All the Essential Half-Truths about Higher Education
George Dennis O'Brien, Dennis O'Brien. University of Chicago Press, $19.95 (266pp) ISBN 978-0-226-61654-4
O'Brien (God and the New Haven Railroad: And Why Neither One Is Doing Very Well; What to Expect from College) believes that the institutional assumptions governing higher education are just as important as issues of pedagogy. In the process of unmasking these assumptions, O'Brien--former president of Bucknell University and the University of Rochester--presents something to rankle just about everyone. He lambastes the tenure system; urges teachers to focus more on ""service work,"" including administrative advocacy and oversight; attacks efforts to promote diversity and multiculturalism; urges the reinstatement of ""moral"" purpose in education; and suggests the creation of ""distinctive, mission-driven institutions"" to replace liberal arts programs that offer students an unfocused smorgasbord of intellectual options.
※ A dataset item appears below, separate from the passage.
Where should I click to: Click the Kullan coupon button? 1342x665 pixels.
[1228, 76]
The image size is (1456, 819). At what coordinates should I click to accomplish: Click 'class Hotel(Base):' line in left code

While he underestimates the impact of part-time, adjunct faculty--now at 43% nationwide--on university functioning, and assumes that students enter college with adequate scholastic preparation, O'Brien's historical overview of the transition from 19th-century denominational colleges to 20th-century research-driven and largely secular ones is provocative. Cleverly written and well focused, the book addresses the financial pressures facing higher education and asks vital questions about cutbacks and curricula. O'Brien's nine-chapter assessment of the state of higher education and the myths, half-truths and former truths he believes education is mired in--while arguable--fan the flames of this already blazing conflagration. (Dec.)